Instructions to follow: Transcribe everything from the line containing "The width and" down to the line containing "coord(400,469)", both included. Leave the pictures out of your answer.

Data for the task:
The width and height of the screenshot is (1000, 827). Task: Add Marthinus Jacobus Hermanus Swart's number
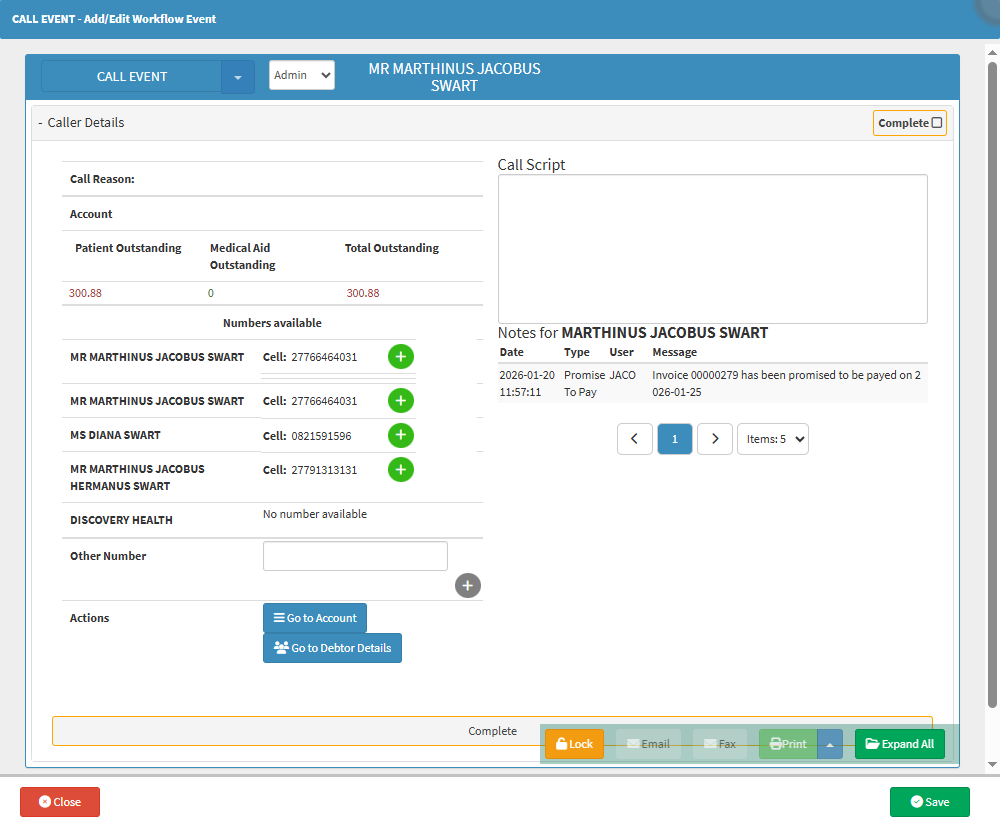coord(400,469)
* * *
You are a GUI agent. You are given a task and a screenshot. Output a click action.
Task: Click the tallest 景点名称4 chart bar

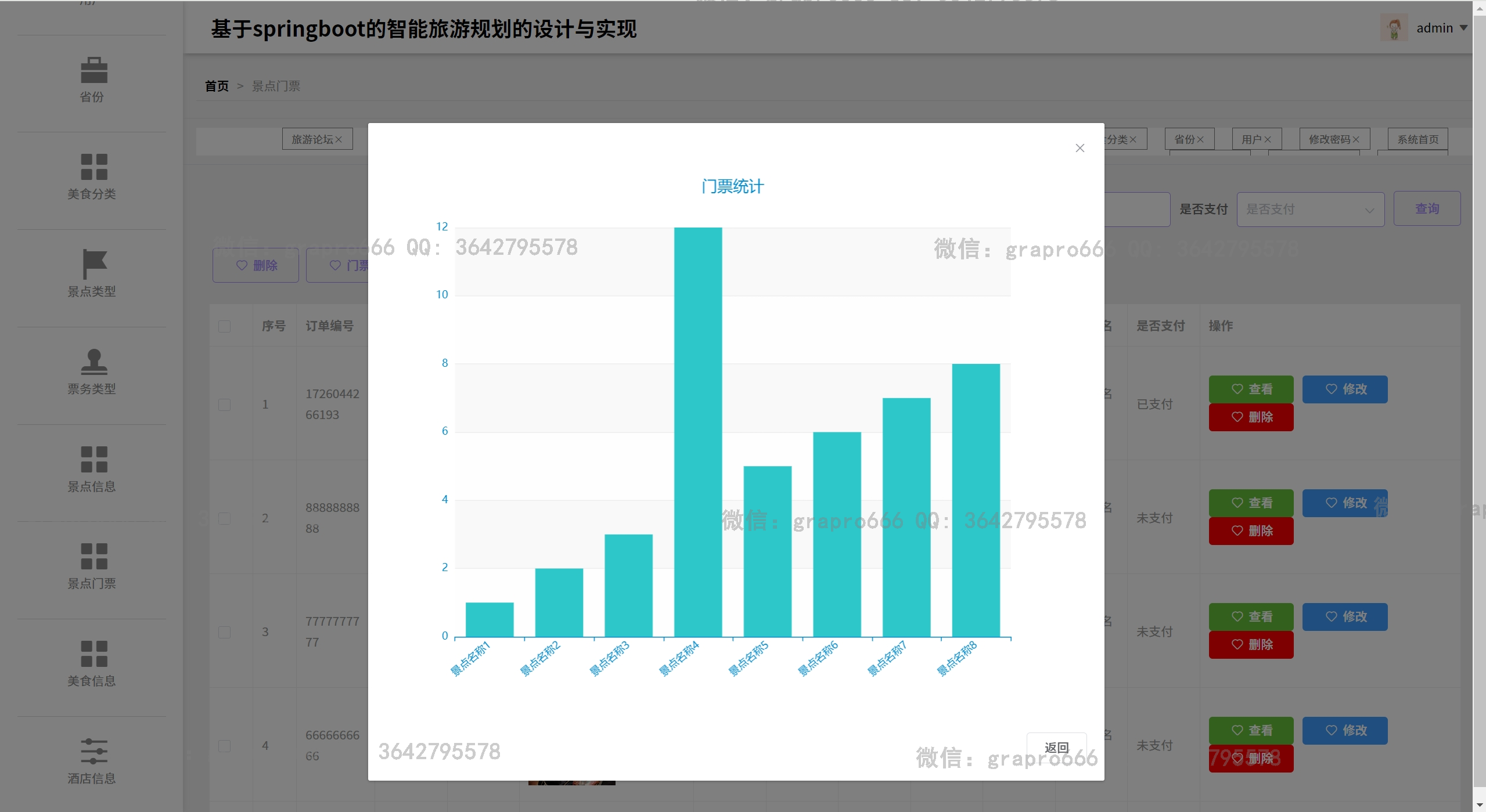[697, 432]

Final answer:
The width and height of the screenshot is (1000, 827). Task: Add Marthinus Jacobus Hermanus Swart's number
coord(400,469)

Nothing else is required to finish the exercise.